▶ Explore the material
**1)** Print the currency market commentary from "In contrast to" up to and including "worried it was.".
**2)** According to the currency market commentary, by how many points did the Sentix index of Euroland investor confidence fall, and to what level?

▶ Extract provided
Outbreak of optimism
It was not quite a binary currency choice for investors on Monday but it was heading that way. The big four – USD, EUR, JPY and CHF – lost ground together while the risky commodity currencies – AUD, NZD and NOK (and ZAR) – made the running. Sterling was somewhere in the middle, trying to make its mind up.
A huge outbreak of optimism swept financial markets, driven by a perception that the tragic Coronavirus pandemic is nearing its peak and that, once it has done so, life and the economy can return to normal. Equity markets reacted positively. The upbeat mood was encouraged by news that Austria and Denmark are laying plans to relax containment measures. Britain’s peak is predicted to come on Easter Sunday.
Plunge or plummet
Had it not been for the prime minister being in intensive care, sterling might have gleaned more advantage from the risk-on swing. As it was, investors were discouraged by the inconclusive transfer of power from Johnson to Foreign Secretary Dominic Raab, who has not been in the foreground of government presentations recently. The pound lost an average of 0.5% and strengthened by 0.3% each against the US dollar, euro, franc and yen.
In contrast to the optimism sweeping financial markets, the slack handful of confidence-related data and assessments on Monday told a very different story. It was not about whether the world was more worried, it was about how much more worried it was.
UK builders were first to stake their claim, with the construction sector purchasing managers’ index. It showed business expectations slumping to the “weakest since October 2008”. Next came the Sentix index of Euroland investor confidence, which plunged 26 points to -42.9. The Bank of Canada’s Business Outlook Survey was less dramatic, largely because it was carried out before the pandemic really hit home. Nevertheless, business sentiment had already softened, especially in the energy sector. Without the BoC survey the Loonie might have done better: in the event, it strengthened by three quarters of a cent.
A hiatus followed, with no other hard news or data until NZIER published its Quarterly Survey of Business Opinion. Faced with the choice of plunge or plummet, NZIER opted for “Business confidence plummets”, in no way an exaggeration as the index fell 49 points to -70%. AiG went the other way with its summary of Australia’s services sector PMI: “Services sector plunges as pandemic hits in March”. The index fell eight points to 38.7. The Aussie nevertheless managed to dodge the bullet to become the day’s top performer, strengthening by three and a half cents, 1.7%.
If not Coronabonds…
Economic statistics are not in short supply today but most of them are only of passing interest. The agenda item with the greatest potential – though it may be unrealised – is the Eurogroup meeting of Euroland finance ministers.
Norwegian manufacturing output fell 0.5% in February while Germany’s broader industrial production increased by 0.3%. Australia’s trade surplus narrowed in March after France’s deficit narrowed in February. Canada’s Ivey PMI this afternoon as vaguely interesting, as are tonight’s Australian mortgage lending numbers.
When the Eurogroup holds its TV meeting it will be discussing a “coordinated response to the economic fallout of the COVID-19 pandemic”. Thus far, coordination has looked unachievable, given the philosophical gulf between the German/Dutch axis and the progressive approach France and its allies. All will be revealed in a press conference this evening.

▶ Stored entries

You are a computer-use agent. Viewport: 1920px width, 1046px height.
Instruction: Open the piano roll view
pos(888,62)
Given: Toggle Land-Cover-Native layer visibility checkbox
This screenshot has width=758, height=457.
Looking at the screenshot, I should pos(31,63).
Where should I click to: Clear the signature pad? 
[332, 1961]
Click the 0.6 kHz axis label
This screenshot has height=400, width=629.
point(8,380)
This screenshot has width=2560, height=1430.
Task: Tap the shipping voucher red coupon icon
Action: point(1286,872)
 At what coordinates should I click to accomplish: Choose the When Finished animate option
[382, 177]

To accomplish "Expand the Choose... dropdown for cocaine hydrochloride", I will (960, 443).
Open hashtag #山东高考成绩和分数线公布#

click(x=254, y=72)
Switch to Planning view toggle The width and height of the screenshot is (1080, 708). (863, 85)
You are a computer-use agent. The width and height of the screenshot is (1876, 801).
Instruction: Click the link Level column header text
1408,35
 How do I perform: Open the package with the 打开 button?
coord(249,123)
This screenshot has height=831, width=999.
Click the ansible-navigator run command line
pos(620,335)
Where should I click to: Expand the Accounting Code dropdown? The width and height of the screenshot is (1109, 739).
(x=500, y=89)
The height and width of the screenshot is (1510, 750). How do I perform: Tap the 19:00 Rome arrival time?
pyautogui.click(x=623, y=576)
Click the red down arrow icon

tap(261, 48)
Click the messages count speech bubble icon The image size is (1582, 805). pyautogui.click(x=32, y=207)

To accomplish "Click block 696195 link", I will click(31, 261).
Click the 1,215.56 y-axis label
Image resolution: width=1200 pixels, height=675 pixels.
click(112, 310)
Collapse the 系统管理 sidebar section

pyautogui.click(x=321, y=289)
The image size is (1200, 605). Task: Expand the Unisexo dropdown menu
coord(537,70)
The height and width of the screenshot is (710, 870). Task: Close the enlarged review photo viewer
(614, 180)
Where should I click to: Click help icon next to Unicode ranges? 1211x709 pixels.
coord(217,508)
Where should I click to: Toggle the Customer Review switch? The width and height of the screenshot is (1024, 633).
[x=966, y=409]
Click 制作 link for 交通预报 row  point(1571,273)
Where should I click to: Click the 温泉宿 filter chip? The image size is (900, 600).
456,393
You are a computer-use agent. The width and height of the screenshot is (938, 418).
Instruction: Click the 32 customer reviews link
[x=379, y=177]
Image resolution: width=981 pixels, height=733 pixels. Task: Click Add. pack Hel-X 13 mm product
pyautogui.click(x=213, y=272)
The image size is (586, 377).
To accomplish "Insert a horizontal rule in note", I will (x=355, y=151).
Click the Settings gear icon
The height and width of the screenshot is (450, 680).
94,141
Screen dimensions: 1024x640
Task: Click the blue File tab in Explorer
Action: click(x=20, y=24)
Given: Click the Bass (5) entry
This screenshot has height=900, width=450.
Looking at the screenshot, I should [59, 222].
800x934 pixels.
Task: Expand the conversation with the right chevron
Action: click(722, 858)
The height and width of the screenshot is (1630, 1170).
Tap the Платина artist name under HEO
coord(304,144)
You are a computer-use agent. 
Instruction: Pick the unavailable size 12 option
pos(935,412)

▶ Task-by-task answers
**1)**
In contrast to the optimism sweeping financial markets, the slack handful of confidence-related data and assessments on Monday told a very different story. It was not about whether the world was more worried, it was about how much more worried it was.

**2)** It fell 26 points to -42.9.